Pelvic floor (a group of muscles) - this group of muscles provides stability and support to our spine and pelvis. They help keep this pelvic organs in place and maintain our continence.
Transverse abdominus - this is the deepest abdominal muscles that act like a corset inserting on either side of your spine. This muscles is meant to be the first to activate to anticipate our body's movement. However, excessive stretching of this muscle (which happens with pregnancy) can cause challenges with that function.
Multifidus - this muscle functions to support and protect the spine and is often overlooked when we are talking about the core.

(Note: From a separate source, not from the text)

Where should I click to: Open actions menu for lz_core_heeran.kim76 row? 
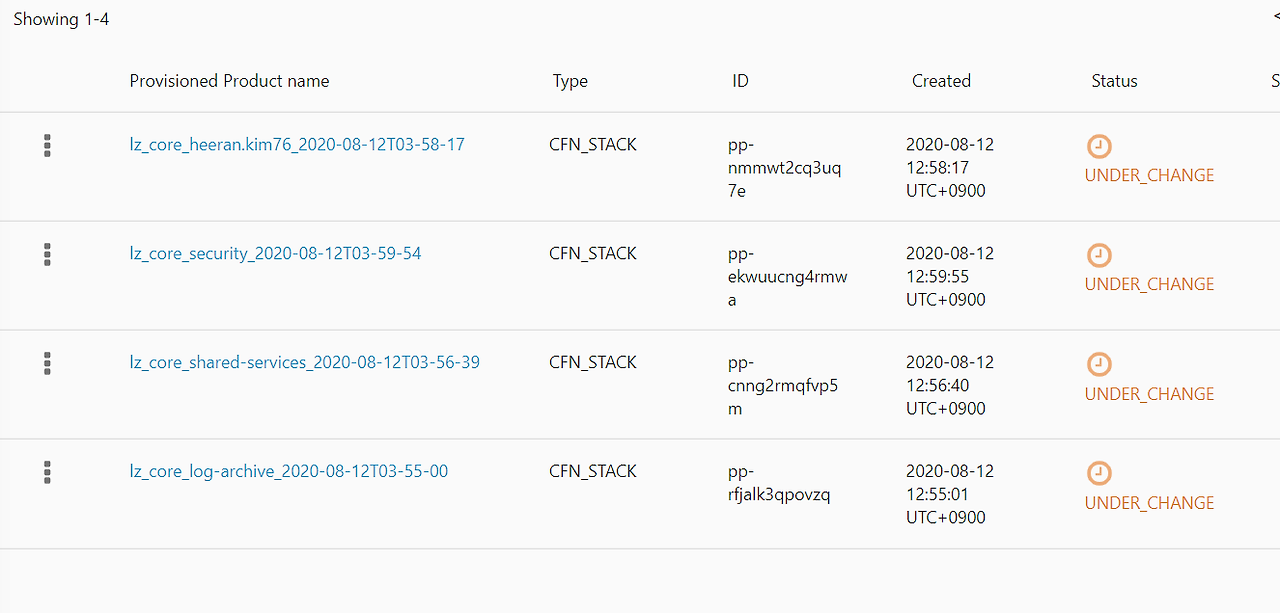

A weakness in this muscle contributes to chronic, dull low back pain.
In a dysfunctional core, we need to retrain these muscles through restorative exercises so they can properly anticipate our movements. However, if our core muscles are dysfunctional, sometimes participating in core training exercises will actually hinder you rather than help. It is very important to be doing the appropriate exercises, but sometimes it is hard to know what exercises are best for you. This is one of the reasons why it is important to have your core assessed by a health care professional, such as a chiropractor or physiotherapist so you can make sure that you are doing exercises that are suitable for you specifically.
As we go through pregnancy, our breathing often becomes more shallow and our diaphragm has less room to expand because of our growing belly. We go through many postural changes during pregnancy to counteract the growing belly, which can lead to strain and dysfunction in the multifidus muscle. Our pelvic floor goes from supporting 1-3lbs to 14-24lbs, which puts a lot of extra stress through the muscles. Our transverse abdominus muscle becomes stretched beyond its optimal length as our belly is growing. When this happens, the muscle isn't able to generate it's full force.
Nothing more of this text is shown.